A tiny spiderlike creature with long and slender legs runs about over the crust. For some reason that may have to do with its food, it is the same apricot color as the bryozoan carpet beneath it; the sea spider, too, seems the embodiment of fragility.

Another bryozoan of coarser, upright growth, Flustrella, sends up little club-shaped projections from a basal mat. Again, the lime-impregnated clubs seem brittle and glassy. Over and among them, innumerable little roundworms crawl with serpentine motion, slender as threads. Baby mussels creep in their tentative exploration of a world so new to them they have not yet found a place to anchor themselves by slender silken lines.

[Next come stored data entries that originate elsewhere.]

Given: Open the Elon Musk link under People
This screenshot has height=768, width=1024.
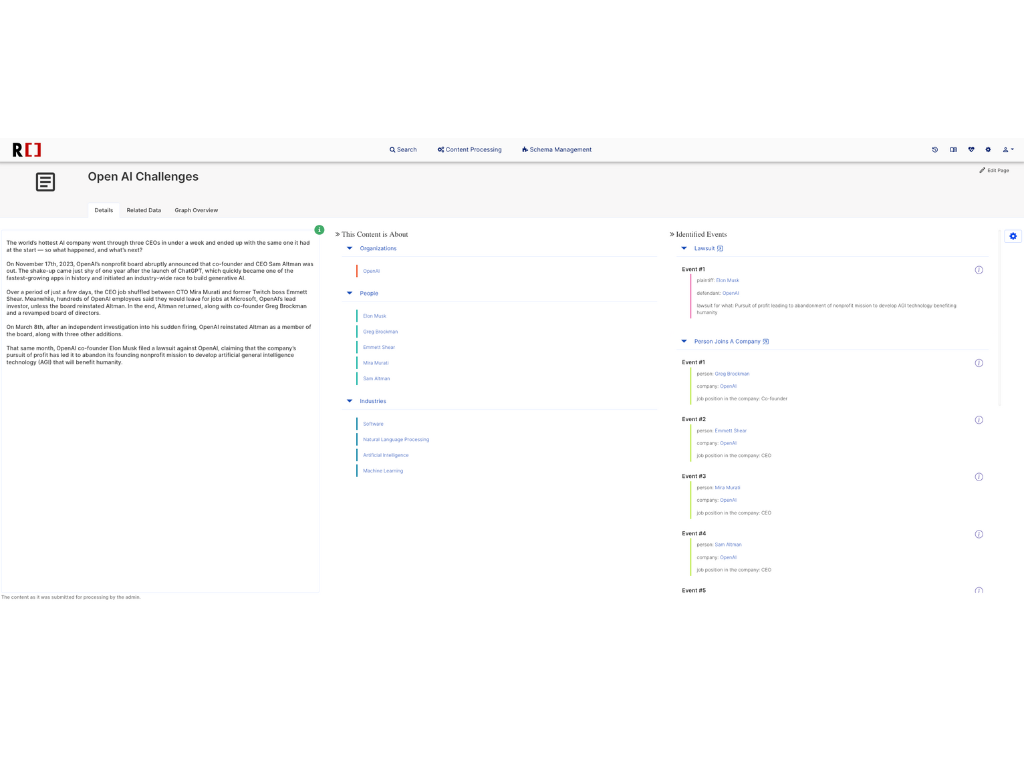Looking at the screenshot, I should pos(374,316).
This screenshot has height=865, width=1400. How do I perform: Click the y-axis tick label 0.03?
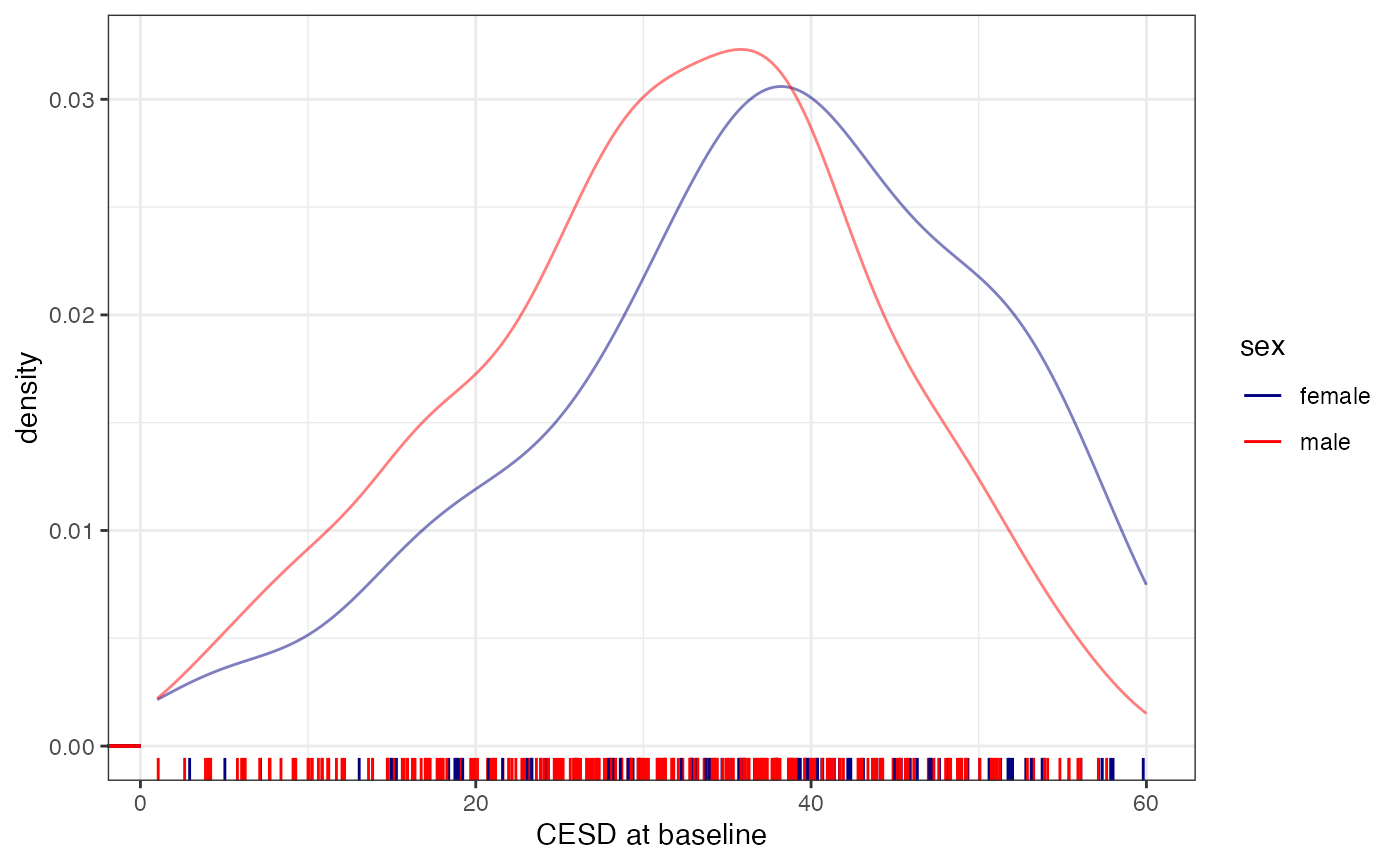(x=72, y=100)
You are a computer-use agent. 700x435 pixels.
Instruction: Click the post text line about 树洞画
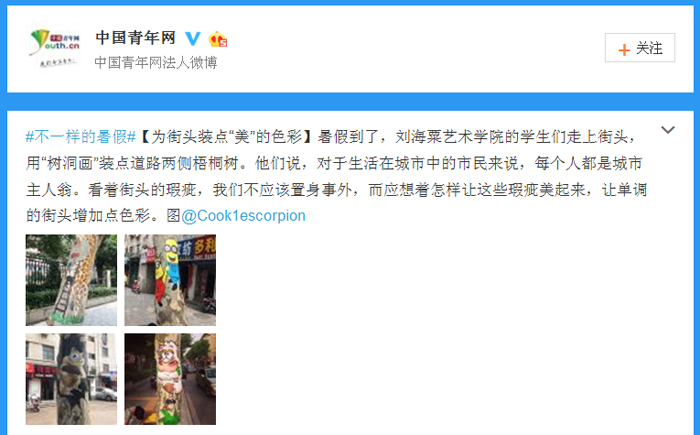(x=334, y=163)

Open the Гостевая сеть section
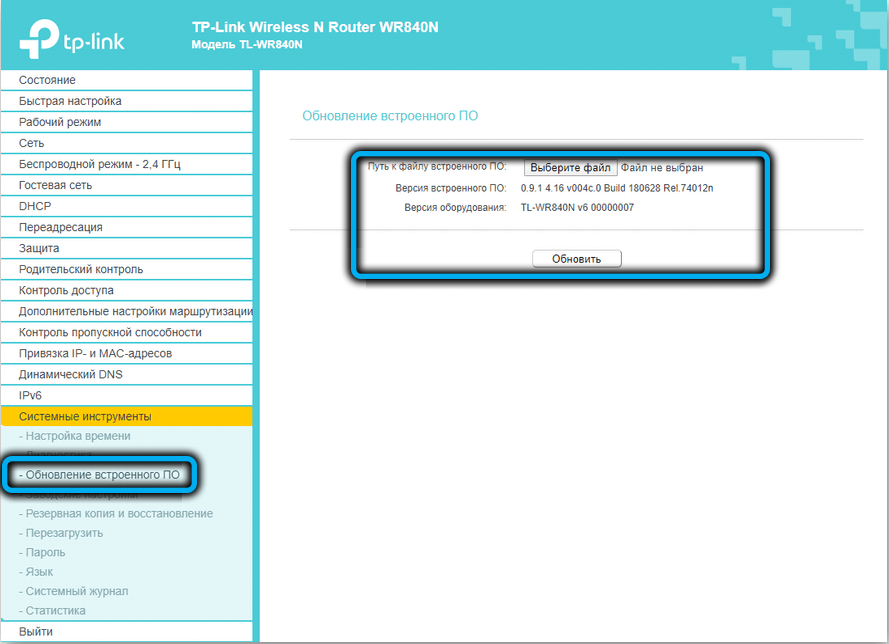click(x=55, y=185)
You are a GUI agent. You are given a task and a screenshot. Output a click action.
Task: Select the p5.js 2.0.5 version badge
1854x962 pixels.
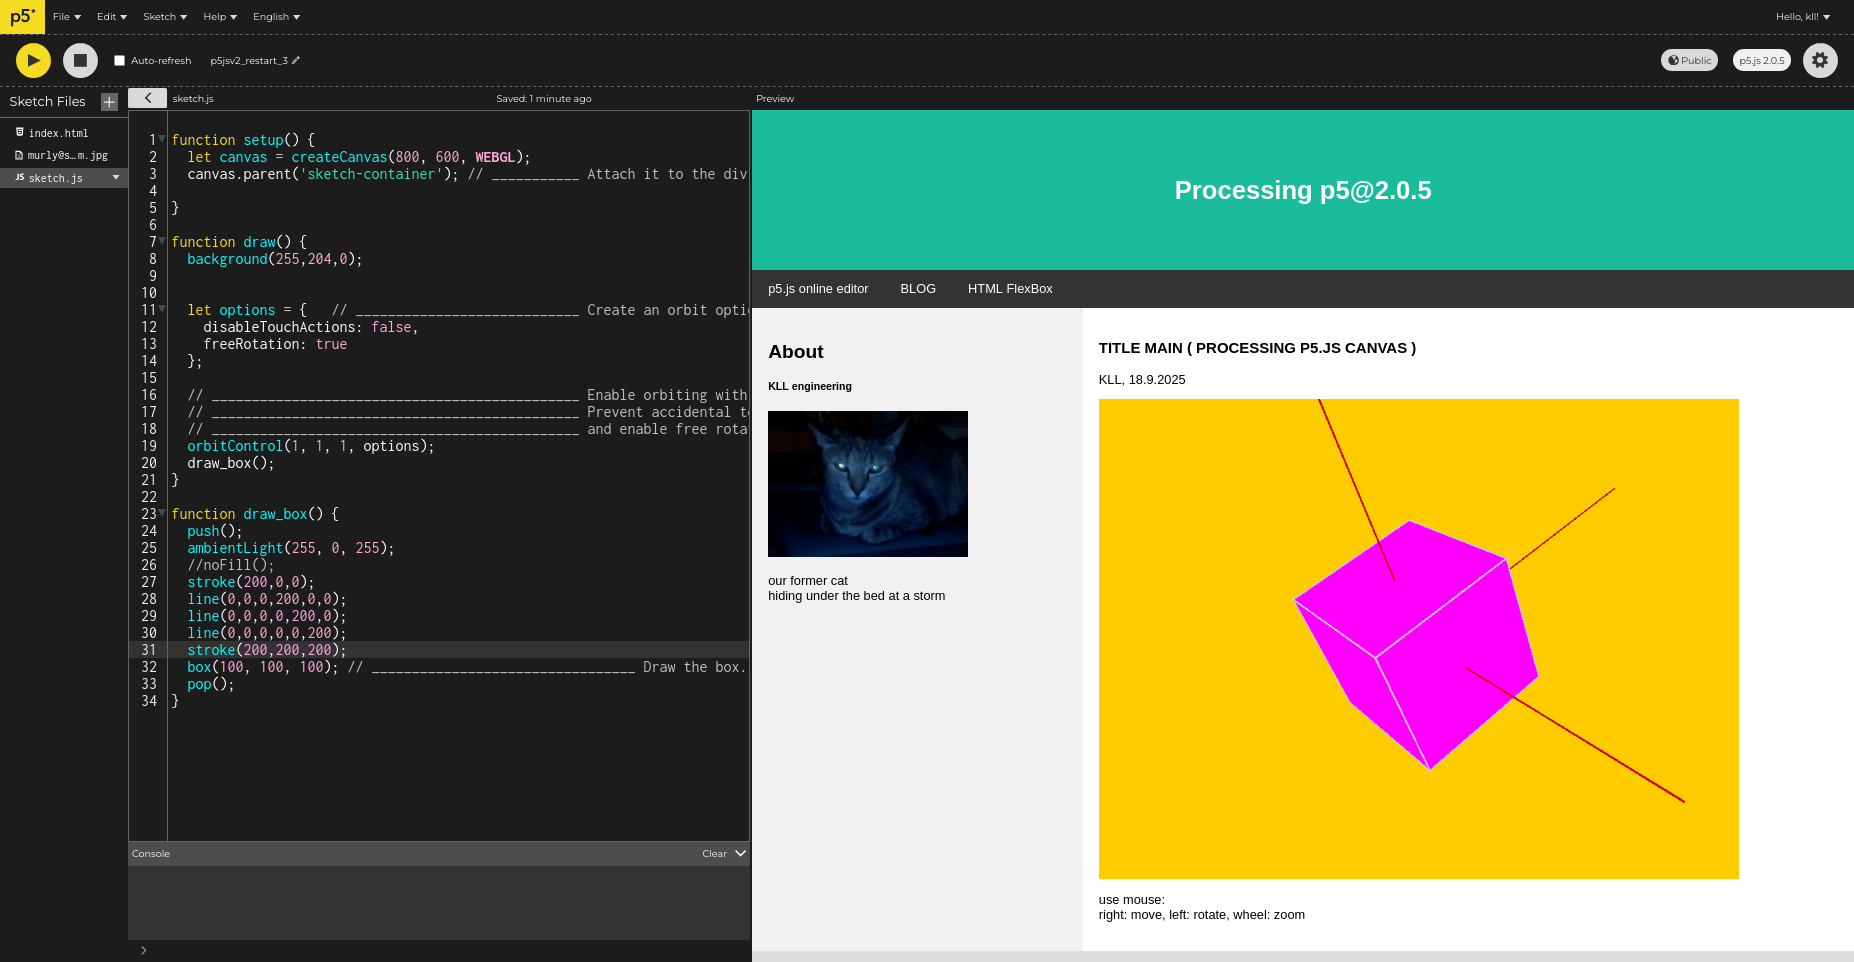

Exploring with my lens, I find many very small snails in the fronds of seaweed. One of them has obviously not been long in the world, for its pure white shell has formed only the first turn of the spiral that will turn many times upon itself in growth from infancy to maturity. Another, no larger, is nevertheless older. Its shining amber shell is coiled like a French horn and, as I watch, the tiny creature within thrusts out a bovine head and seems to be regarding its surroundings with two black eyes, small as the smallest pinpoints.

But seemingly most fragile of all are the little calcareous sponges that here and there exist among the seaweeds. They form masses of minute, upthrust tubes of vase-like form, none more than half an inch high. The wall of each is a mesh of fine threads—a web of starched lace made to fairy scale.

I could have crushed any of these fragile structures between my fingers—yet somehow they find it possible to exist here, amid the surging thunder of the surf that must fill this cave as the sea comes in. Perhaps the seaweeds are the key to the mystery, their resilient fronds a sufficient cushion for all the minute and delicate beings they contain.

But it is the sponges that give to the cave and its pool their special quality—the sense of a continuing flow of time. For each day that I visit the pool on the lowest tides of the summer they seem unchanged—the same in July, the same in August, the same in September. And they are the same this year as last, and presumably as they will be a hundred or a thousand summers hence.

Simple in structure, little different from the first sponges that spread their mats on ancient rocks and drew their food from a primordial sea, the sponges bridge the eons of time. The green sponge that carpets the floor of this cave grew in other pools before this shore was formed; it was old when the first creatures came out of the sea in those ancient eras of the Paleozoic, 300 million years ago; it existed even in the dim past before the first fossil record, for the hard little spicules—all that remains when the living tissue is gone—are found in the first fossil-bearing rocks, those of the Cambrian period.

So, in the hidden chamber of that pool, time echoes down the long ages to a present that is but a moment.

As I watched, a fish swam in, a shadow in the green light, entering the pool by one of the openings low on its seaward wall. Compared with the ancient sponges, the fish was almost a symbol of modernity, its fishlike ancestry traceable only half as far into the past. And I, in whose eyes the images of the two were beheld as though they were contemporaries, was a mere newcomer whose ancestors had inhabited the earth so briefly that my presence was almost anachronistic.

As I lay at the threshold of the cave thinking those thoughts, the surge of waters rose and flooded across the rock on which I rested. The tide was rising.